A JOURNAL OF POLITICS AND THE ARTS

 

NATIV  Volume Sixteen   Number 4-5 (93-94)  ■  Sep. 2003 ■ Elul 5763 ■ Ariel Center for Policy Research

 

SYNOPSIS

 

 

Contemporary Polish Poetry:
A Short Anthology

Philip Rosenau

The article is the author’s personal stroll through some of the main streets of the contemporary Polish poetry, intended to show its breadth and unique scope. On purpose he has excluded in this stroll the “grand trio”: Milosh, Herbert and Szymburska. It is when the tallest trees are removed that one gets a panoramic view of the landscape. The author, Professor of Mathematics at Tel Aviv University, left Poland over 45 years ago at the age of 10, and has “discovered” contemporary Polish poetry which, of course, is completely different from the sounds of childhood nurseries, in a second-hand bookstore in Manhattan. Poems by one Zbigniew Herbert, translated by Milosh with an afterword by Brodski, were like a burst of a super-nova in dark skies.

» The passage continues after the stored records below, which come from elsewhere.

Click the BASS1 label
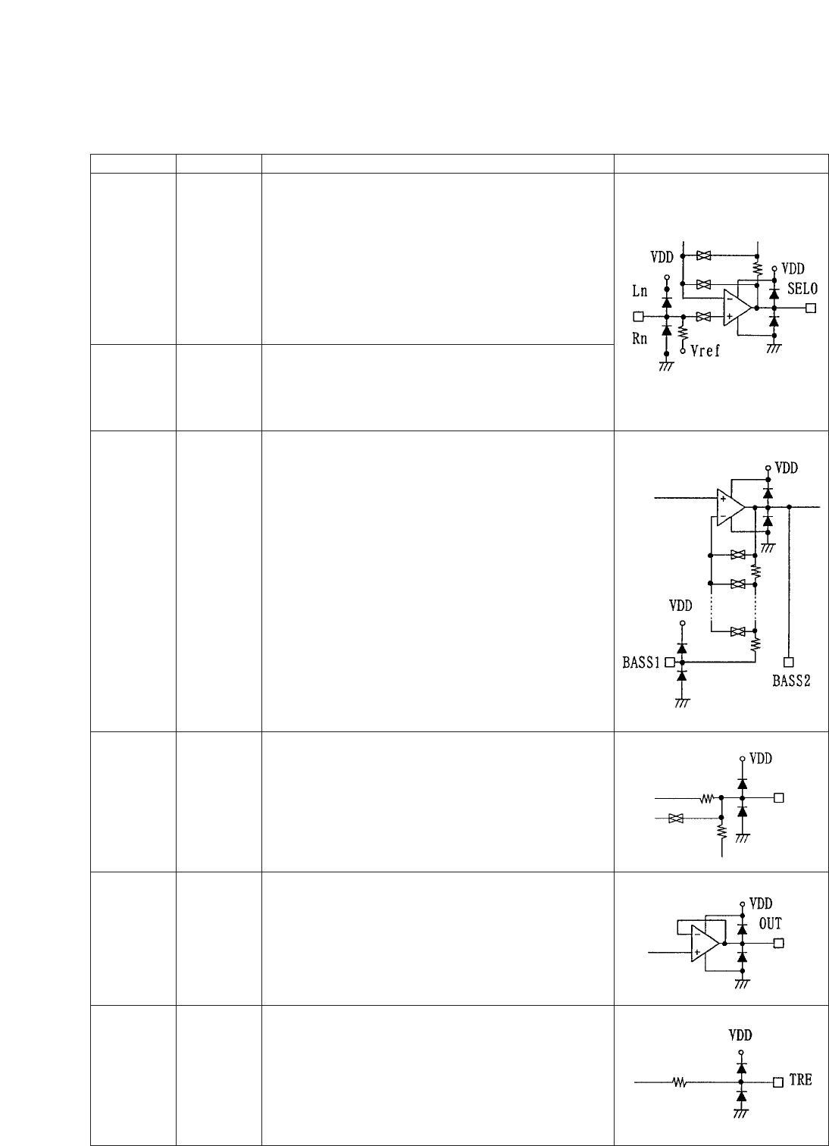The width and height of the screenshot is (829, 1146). pos(637,662)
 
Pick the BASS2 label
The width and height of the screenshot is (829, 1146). pos(791,680)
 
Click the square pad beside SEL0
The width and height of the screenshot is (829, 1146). pos(811,308)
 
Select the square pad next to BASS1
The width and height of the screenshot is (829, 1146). pos(669,662)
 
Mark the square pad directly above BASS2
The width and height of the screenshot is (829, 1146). pos(790,662)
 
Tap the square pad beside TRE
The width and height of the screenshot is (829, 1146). pos(777,1082)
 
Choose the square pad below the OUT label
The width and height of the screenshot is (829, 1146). pos(777,944)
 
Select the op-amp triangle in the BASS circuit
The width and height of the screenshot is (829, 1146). pos(730,506)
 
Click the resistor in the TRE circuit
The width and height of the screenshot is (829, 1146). pos(678,1082)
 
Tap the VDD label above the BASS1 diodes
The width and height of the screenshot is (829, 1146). pos(680,606)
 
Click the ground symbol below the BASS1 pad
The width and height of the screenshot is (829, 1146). pos(681,703)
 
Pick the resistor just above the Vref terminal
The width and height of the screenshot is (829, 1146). pos(683,332)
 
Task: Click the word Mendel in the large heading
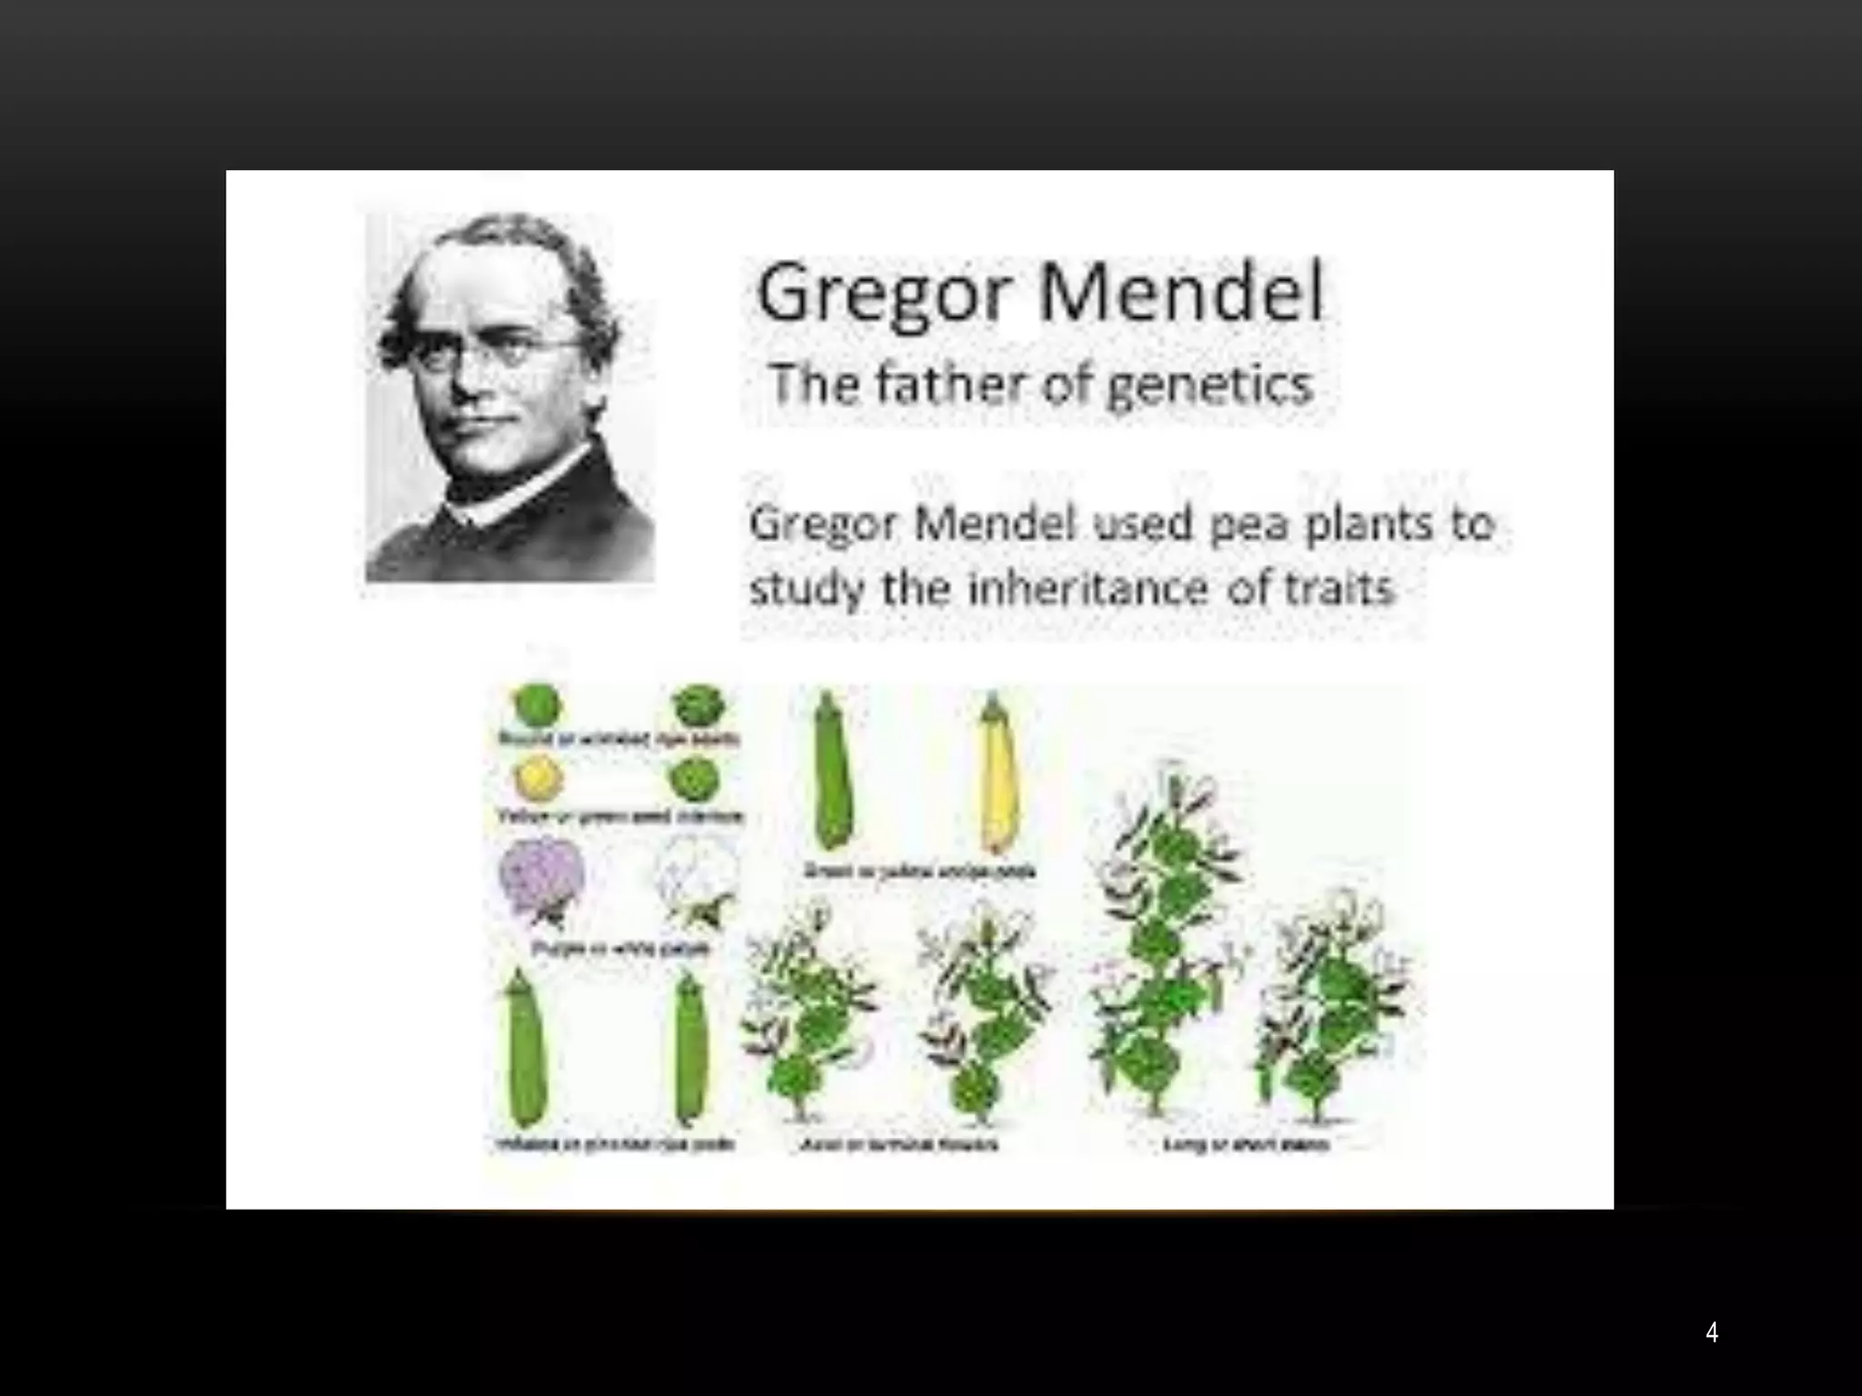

They marked for him a beginning of a long personal journey into contemporary Polish poetry, of which translation of Polish poetry plays an important part.

One of the topics he muses over in the article is the unique cultural climate prevailing in Poland after World War II. On one hand there was a communist repression, which no matter how bad, was still very mild when compared with the one going on in the Soviet Union. But, since Poland was a free country prior to the war, old cultural and literary traditions were very much alive and could not be easily eradicated by the new regime. The amalgamation of the old traumas and traditions with new ones created a set-up that soon was to beget unique results. Since the mid 1950s, the central stage of Polish poetry was taken by a new generation of poets who, when the war started, were still teenagers, and thus, although badly impacted upon, were not crippled by its events. What has become an essential trademark of this generation was not a hope for quick victory or any victory for that matter, but a preservation of human dignity in spite of the relentless acoustic pollution induced by the communist propaganda that threatened to contaminate irrevocably the language. Ten years of literary activity – from the mid 1950s through to the mid 1960s – resulted in a body of literature of which any nation would be proud.

The enhanced Communist repression since the late 1960s and voluntary and even more so, involuntary, emigration of many poets to the West, has transformed the literary landscape from being uniquely Polish into an all-European affair. The result of this transformation is that the poetry written in the last 20 years or so, although as good as any, no longer carries the unique Polish characteristics which gave it its former uniqueness.

The presented translation includes poems by Rozewich, Twardowski, Bursa and Zagajewski.